I am immensely grateful to the staff of the UNC Chapel Hill Libraries, the Jewish Division of the New York Public Library, the Bodleian Library of the University of Oxford, the Österreichische Nationalbibliothek, the YIVO Institute in New York (especially Gunnar Berg and Paul Glasser), and the National Library of Israel (especially Aviad Stollman).
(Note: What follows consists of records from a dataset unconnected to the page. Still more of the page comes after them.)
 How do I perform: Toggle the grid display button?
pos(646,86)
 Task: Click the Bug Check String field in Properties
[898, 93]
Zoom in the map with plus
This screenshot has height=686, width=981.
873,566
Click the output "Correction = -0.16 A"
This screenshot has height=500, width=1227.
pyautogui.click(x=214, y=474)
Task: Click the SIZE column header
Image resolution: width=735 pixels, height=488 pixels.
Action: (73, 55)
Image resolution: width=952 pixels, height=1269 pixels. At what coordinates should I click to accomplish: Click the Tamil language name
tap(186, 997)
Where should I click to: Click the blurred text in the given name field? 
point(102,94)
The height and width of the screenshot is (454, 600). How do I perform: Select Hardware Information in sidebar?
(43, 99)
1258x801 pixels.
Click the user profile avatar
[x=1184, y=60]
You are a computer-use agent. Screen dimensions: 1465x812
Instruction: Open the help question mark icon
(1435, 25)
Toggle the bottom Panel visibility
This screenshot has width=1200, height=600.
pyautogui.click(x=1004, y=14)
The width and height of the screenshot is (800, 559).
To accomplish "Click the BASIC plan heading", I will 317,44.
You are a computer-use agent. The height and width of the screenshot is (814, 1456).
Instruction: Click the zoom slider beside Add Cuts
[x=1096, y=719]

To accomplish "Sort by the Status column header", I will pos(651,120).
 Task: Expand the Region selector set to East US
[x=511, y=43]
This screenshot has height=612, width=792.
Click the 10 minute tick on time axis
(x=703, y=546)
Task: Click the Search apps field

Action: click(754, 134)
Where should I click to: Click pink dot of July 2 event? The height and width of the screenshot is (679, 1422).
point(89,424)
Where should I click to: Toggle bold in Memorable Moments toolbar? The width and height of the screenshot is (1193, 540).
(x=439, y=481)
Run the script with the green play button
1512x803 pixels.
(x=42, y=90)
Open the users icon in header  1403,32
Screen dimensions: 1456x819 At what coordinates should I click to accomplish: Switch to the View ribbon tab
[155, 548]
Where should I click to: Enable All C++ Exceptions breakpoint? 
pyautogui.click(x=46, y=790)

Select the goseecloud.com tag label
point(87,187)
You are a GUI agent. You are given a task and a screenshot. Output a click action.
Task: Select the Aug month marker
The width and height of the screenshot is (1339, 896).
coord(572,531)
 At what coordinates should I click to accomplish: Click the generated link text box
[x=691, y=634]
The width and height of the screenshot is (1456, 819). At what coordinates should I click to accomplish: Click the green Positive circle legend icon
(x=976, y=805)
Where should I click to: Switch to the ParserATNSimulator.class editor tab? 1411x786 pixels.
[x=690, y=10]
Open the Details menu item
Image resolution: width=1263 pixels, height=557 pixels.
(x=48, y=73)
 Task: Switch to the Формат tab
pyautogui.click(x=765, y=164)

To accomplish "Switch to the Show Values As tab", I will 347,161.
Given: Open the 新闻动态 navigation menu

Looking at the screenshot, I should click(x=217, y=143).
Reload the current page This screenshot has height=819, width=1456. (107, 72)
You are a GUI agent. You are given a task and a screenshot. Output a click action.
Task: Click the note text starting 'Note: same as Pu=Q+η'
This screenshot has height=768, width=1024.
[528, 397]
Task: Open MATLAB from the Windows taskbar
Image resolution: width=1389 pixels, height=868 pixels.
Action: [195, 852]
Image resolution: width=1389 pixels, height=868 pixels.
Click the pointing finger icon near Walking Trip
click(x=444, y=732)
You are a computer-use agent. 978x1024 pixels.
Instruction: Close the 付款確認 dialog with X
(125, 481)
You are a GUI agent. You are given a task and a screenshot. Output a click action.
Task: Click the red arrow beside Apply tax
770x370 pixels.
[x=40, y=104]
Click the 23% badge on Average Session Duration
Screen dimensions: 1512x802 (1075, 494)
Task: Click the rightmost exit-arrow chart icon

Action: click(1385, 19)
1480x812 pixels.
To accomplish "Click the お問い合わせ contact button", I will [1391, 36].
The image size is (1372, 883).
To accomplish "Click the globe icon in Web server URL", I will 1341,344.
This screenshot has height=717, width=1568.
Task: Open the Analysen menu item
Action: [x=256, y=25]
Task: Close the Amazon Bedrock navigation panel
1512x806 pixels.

I am enormously grateful, too, for numerous extended, convivial, and illuminating conversations about Chelm and Jewish eastern Europe with Avri Bar-Levav, Valery Dymshits, Dov-Ber Kerler, Moshe Rosman, and Shaul Stampfer and about European foolish cultures with Katja Gvozdeva. Monika Adamczyk-Garbowska, Rachel Ariel, Karen Auerbach, Marc Caplan, Gerd Dicke, Mirjam Gutschow, Aya Elyada, Arndt Engelhardt, Amir Eshel, David Forman, Franziska Krah, Anna Kushkova, Radislav Lapushin, Ludger Lieb, Michael Lukin, Adi Mahalel, Eddy Portnoy, Oren Roman, Amy Simon, Gabriel Trop, Miriam Udel, Claudia Ulbrich, Eli Yassif, and Ewa Wampuszyc all generously shared their expertise to answer questions or identify sources, and Martin Kober was kind enough to contribute his cartographic skills.
The journalist Matti Friedman’s interest in my project and his story about it in the Times of Israel resulted in a number of contacts with other Chelm aficionados, some with Chelm origins, for which I am also most grateful. In Jennifer Hammer, senior acquisitions editor at NYU Press, I am very fortunate to have found someone with not only a fondness for Chelm stories but also a willingness to envision them as a suitable subject for an academic book. I would also like to thank Constance Rosenblum, Shaul Stampfer, and an anonymous reader for the NYU Press for their many valuable comments on the manuscript.
Warm thanks to numerous fellow researchers and friends for their companionship and support, among them Cornelia Aust, Elisheva Baumgarten, Christfried Böttrich, Yaacov Deutsch, Ted Fram, Rachel Greenblatt, Sharon Gordon, Debra Kaplan, Agnes von Kirchbach, Henrike Lähnemann, Astrid Lembke, Werner Röcke, Claudia Rosenzweig, Dirk Sadowski, Friederike Seeger, Curt Stauss, Ruth Szlencka, Dagmar Völker, Rebecca Wasowicz, Julia Weitbrecht, and Ido Wolff and to my esteemed Yiddish teachers Yitskhok Niborski, Sheva Zucker, and the unforgettable Pesakh Fiszman . My greatest debt, among so many racked up in the course of this project, is to my longtime collaborator Michael Terry, who first proposed a systematic study of Chelm to me and kept urging me to pursue it and who, as interlocutor, critic, and editor, has been responsible for innumerable suggestions, corrections, and improvements, for which this book is immeasurably the better.
Finally, I owe very special thanks to Rachel and Yaakov Ariel in Carrboro, North Carolina, Elissa Sampson and Jonathan Boyarin, formerly in Chapel Hill, and Lynne and Moshe Rosman in Jerusalem, all of whom have made me and mine feel part of their family. Balancing an academic base in Chapel Hill, a home base in Berlin, and research trips all over would not have been possible without an extremely indulgent family, uncertain where in the world my foolish studies would lead me next. To Horst, Kira, Esther, Amelie, Jesko, Rosmarie, and Christoph, thank you for your support and love.